Parte dessa ruptura estética em relação ao trabalho entregue há poucos meses está na forma como Two Hands foi concebido pelo quarteto. Longe do ambiente bucólico de Woodinville, no interior do estado de Washington, onde o Big Thief gravou U.F.O.F. em um estúdio montado no celeiro de uma fazenda, a banda, em companhia do produtor Andrew Sarlo (Hand Habits, Empress Of), decidiu migrar para a fronteiriça região de Sonic Ranch, no Texas. Vem justamente dessa mudança de paisagem o estímulo para a produção de um material conceitualmente empoeirado, sujo, direcionamento que se reflete na parcial crueza de músicas como Shoulders e Replaced, composições que parecem apontar para o cancioneiro norte-americano, porém, preservando a essência artesanal dos antigos trabalhos de Lenker.

São guitarras carregadas de efeitos, ruídos ocasionais e a não polidez dos arranjos, estrutura que naturalmente que contribui para a produção de músicas como a intensa Not, uma das principais composições assinadas por Lenker. “Não é a energia que se recupera / Nem as linhas em seu rosto / Nem as nuvens no teto / Nem as nuvens no espaçoNem o sangue escorrendo que você deixa fluir“, canta em um doloroso exercício de negação e profunda entrega sentimental, direcionamento que se reflete na forma como o quarteto parece brincar com a experiência do ouvinte. Frações instrumentais sempre guiadas pela poesia intimista da cantora, conceito explícito logo nos primeiros minutos do trabalho, em The Toy. “Que sonho tolo e familiar / Acordo rindo e correndo / Do menino chorando e vindo / Porque o brinquedo na minha mão é real“, canta enquanto melodias sujas encolhem e crescem a todo instante, indicando a força do trabalho.

Claro que essa busca por um som conceitualmente denso não interfere na produção de faixas marcadas pela habitual leveza de Lenker. “A ferida não tem direção / Todo mundo precisa de uma casa e merece proteção“, canta em em Forgotten Eye, composição em que parece alternar entre a angústia e o acolhimento lírico, como um parcial regresso ao material entregue pela banda nos delicados Masterpiece e Capacity. Em Wolf, canção que rompe com a ambientação catártica de Not, melodias e vozes contidas, deliciosamente minimalistas, proposta que faz lembrar de Neil Young nos momentos de maior calmaria em obras como Harvest Moon (1992). Criações marcadas pelo precioso cruzamento de ideias, como um avanço claro em relação ao material entregue no disco anterior.

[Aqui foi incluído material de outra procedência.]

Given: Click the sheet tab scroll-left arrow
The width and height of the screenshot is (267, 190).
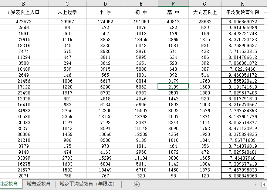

Encarado pela banda como o complemento “terreno” ao “celestial” U.F.O.F., Two Hands surpreende pela forma como o quarteto norte-americano parece capaz de se reinventar dentro de estúdio mesmo em um curto espaço de tempo. São camadas instrumentais e poéticas que se revelam ao público em pequenas doses, sem pressa, direcionamento que naturalmente faz do presente disco uma obra maior e mais completa a cada nova audição. Instantes em que Lenker vai da angústia à libertação pessoal de forma sempre sensível, pervertendo o delicado estudo de personagens e acontecimentos mundanos detalhados no disco anterior para investir na composição de uma obra tão particular quanto íntima de qualquer ouvinte.